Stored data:
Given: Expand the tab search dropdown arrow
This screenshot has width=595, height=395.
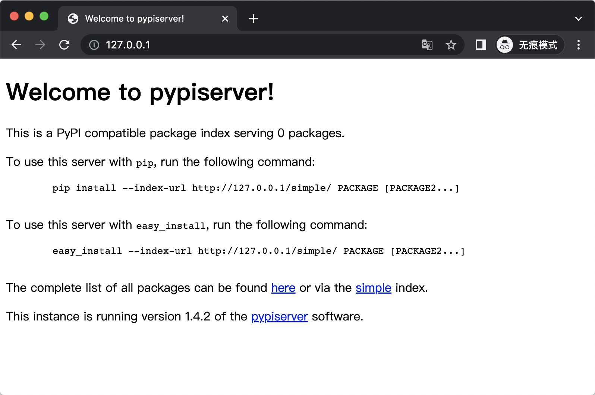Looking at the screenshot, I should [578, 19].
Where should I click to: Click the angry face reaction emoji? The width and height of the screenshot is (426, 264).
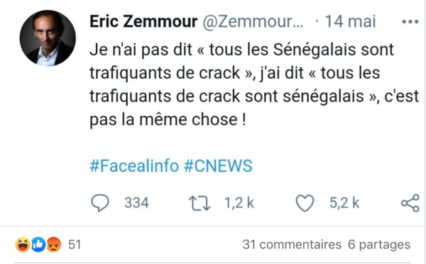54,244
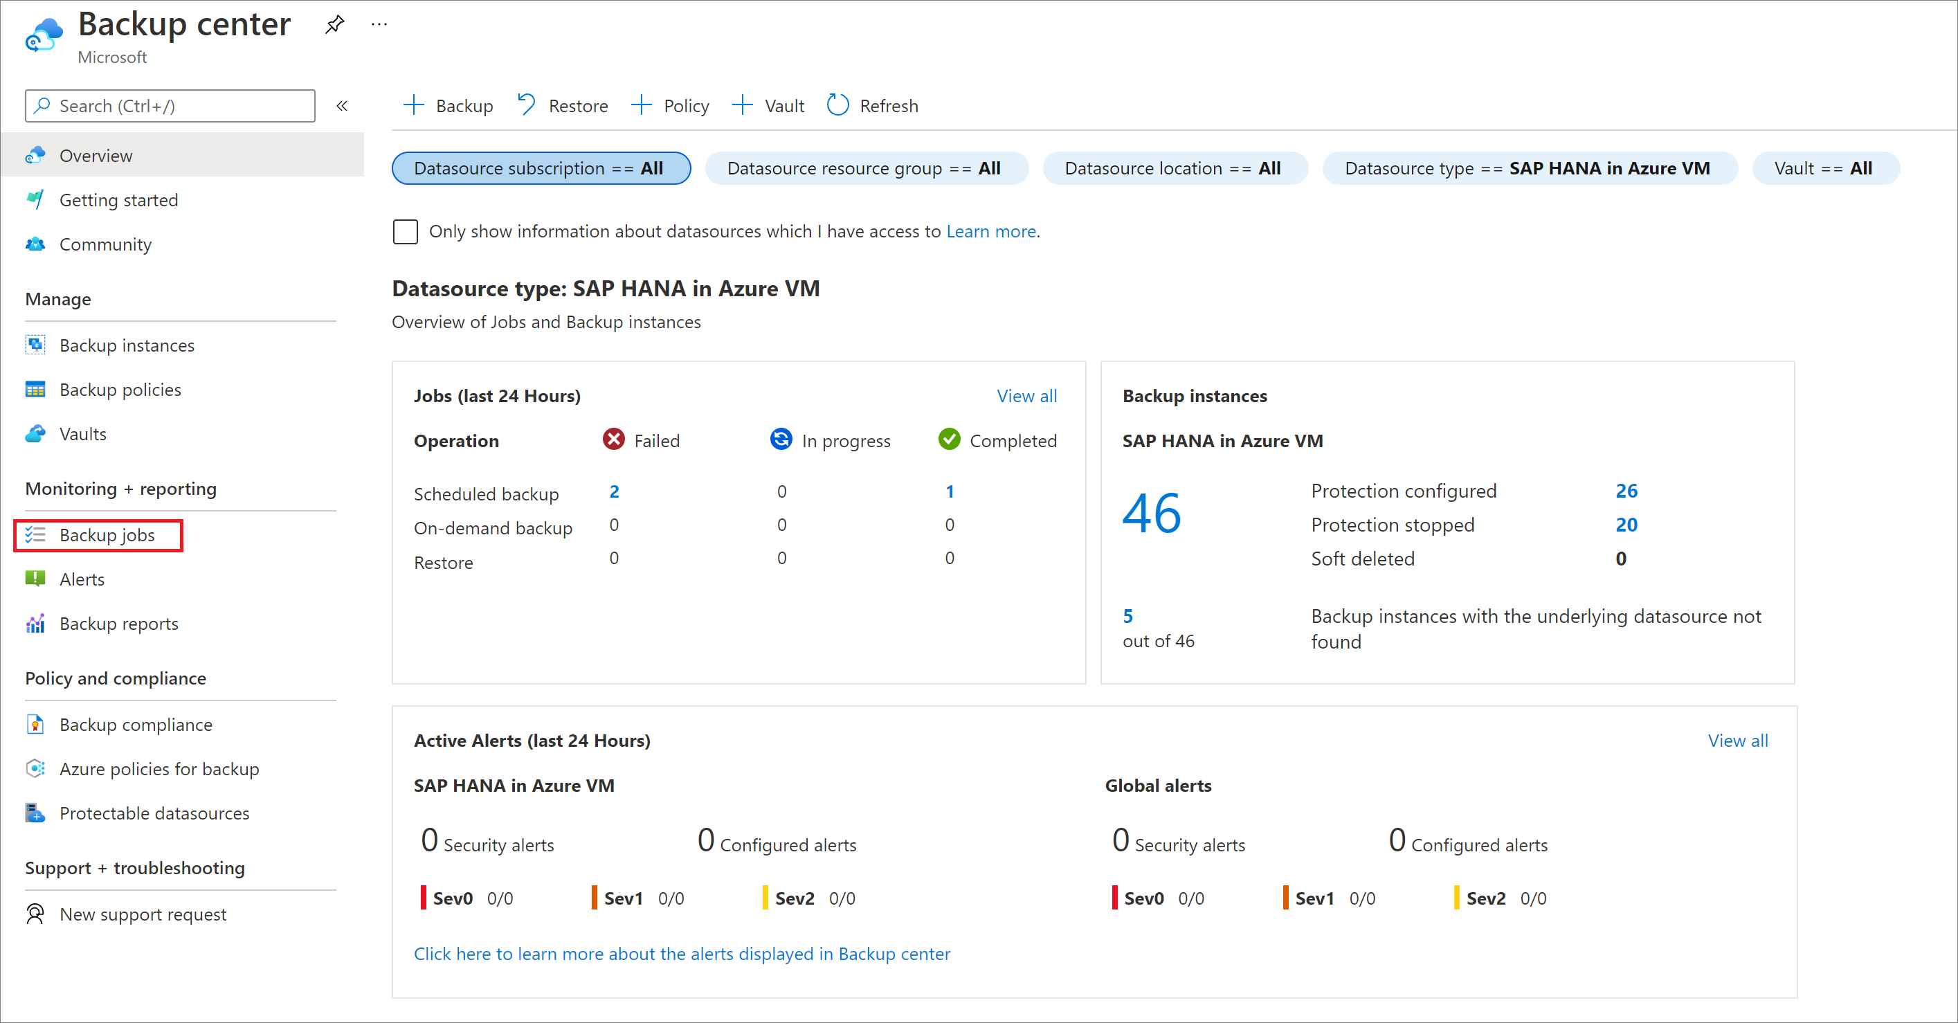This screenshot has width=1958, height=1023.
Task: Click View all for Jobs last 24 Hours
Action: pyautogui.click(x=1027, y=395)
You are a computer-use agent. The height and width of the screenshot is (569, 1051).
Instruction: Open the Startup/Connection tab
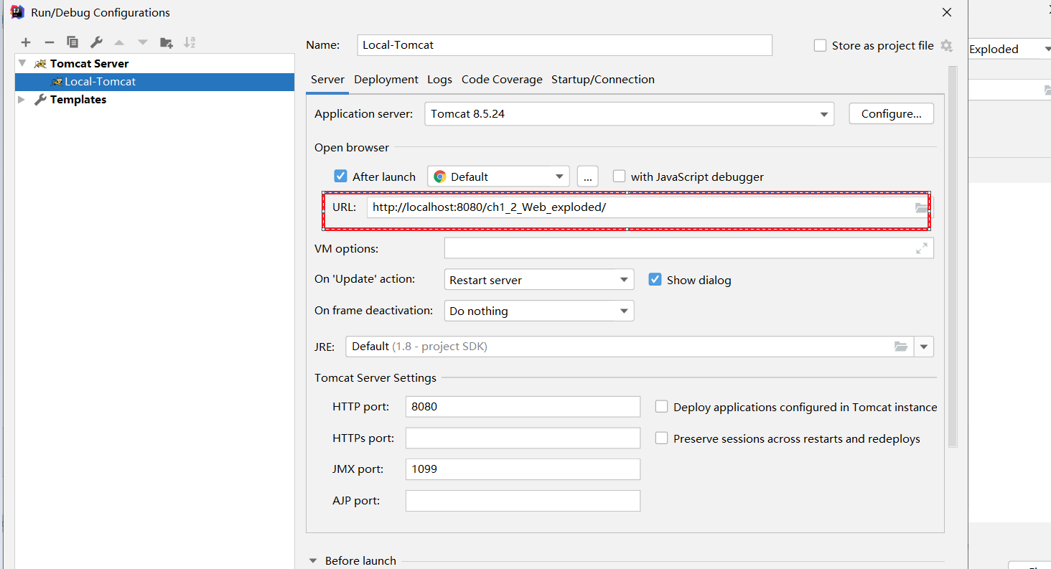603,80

Short task:
Return every line of the records above word for word, leaving out the pictures.

Exercise output:
Given: Expand the tab search dropdown arrow
This screenshot has width=595, height=395.
Looking at the screenshot, I should [578, 19].
Where should I click to: Click the angry face reaction emoji? The width and height of the screenshot is (426, 264).
54,244
This screenshot has width=1958, height=1023.
Task: Click View all for Jobs last 24 Hours
Action: pyautogui.click(x=1027, y=395)
You are a computer-use agent. The height and width of the screenshot is (569, 1051).
Instruction: Open the Startup/Connection tab
603,80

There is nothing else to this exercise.